GameStop Corp (NYSE:GME) shares are climbing Thursday as traders react to the company’s “Power Packs” rollout and an elevated short-interest setup. Here’s what investors need to know.
- GameStop shares are advancing steadily. Why are GME shares climbing?
Power Packs Launch Opens A New Revenue Angle
GameStop’s latest catalyst is the public launch of “Power Packs,” a digital trading card platform that lets collectors buy digital packs that can unlock physical PSA-graded cards, including Pokémon and major sports categories.
Packs are priced from $25 to $2,500, and investors are framing it as a higher-margin collectibles expansion with potential recurring digital transaction revenue.
Short-interest data is also part of the setup, with short interest recently falling to 62.82 million shares from 64.23 million, or 15.34% of float, and about 10.36 days to cover at current volumes. That short-cover math matters for GME because a thinner short base can still create sharp squeezes when days-to-cover sits above 10 and volume spikes.
Traders Shrug Off Steve Eisman’s Criticism
Separately, investor Steve Eisman recently criticized the company’s acquisition strategy on April 4 as a “pipe dream,” pointing to a $9 billion cash pile and a “declining business” in physical retail. The stock’s upside reaction suggests traders are prioritizing the collectibles monetization angle over longer-term strategy skepticism.

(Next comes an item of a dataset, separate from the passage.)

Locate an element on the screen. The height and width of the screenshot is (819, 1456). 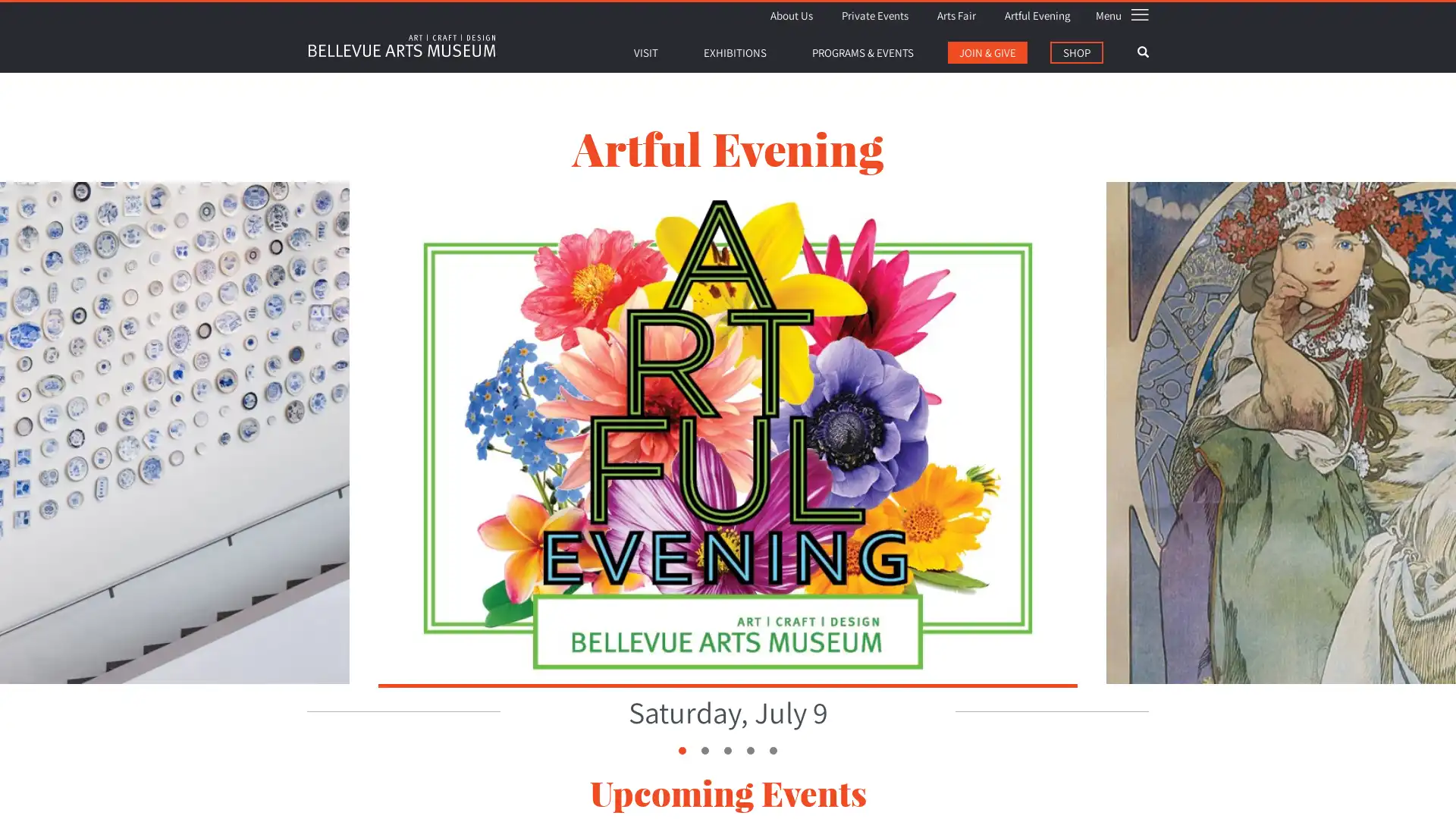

Technical Setup Leans Bullish Despite Mixed Signals
GameStop is sitting in the middle of its 52-week range ($19.93 to $35.81), which indicates the stock is still trading within a wide, two-sided band rather than trending at an extreme. It’s trading 9.2% above its 20-day simple moving average (SMA) and 10.6% above its 100-day SMA (at $25.44), a setup that leans toward buyers controlling the short- and intermediate-term tape.
The moving average backdrop is mixed: the 20-day SMA remains below the 50-day SMA (a bearish short-term crossover), but the golden cross in March (50-day SMA above the 200-day SMA) keeps the longer trend from looking broken. That combination often shows up when a stock is rebounding but still needs time to “repair” the shorter-term structure.
The moving average convergence divergence (MACD), a trend/momentum measure, has the MACD line above the signal line with a positive histogram, which points to improving upside momentum versus the prior downswing. In everyday terms, MACD is saying the recent push higher has more force than the recent pullbacks, even if it can still chop around.
- Key Resistance: $28.00 — a level where rallies have recently stalled and sellers may reappear.
- Key Support: $22.50 — an area where buyers have tended to step in and defend pullbacks.

GME Shares Edge Higher Thursday Afternoon
GME Stock Price Activity: GameStop shares were up 1.98% at $25.28 at the time of publication on Thursday, according to Benzinga Pro data.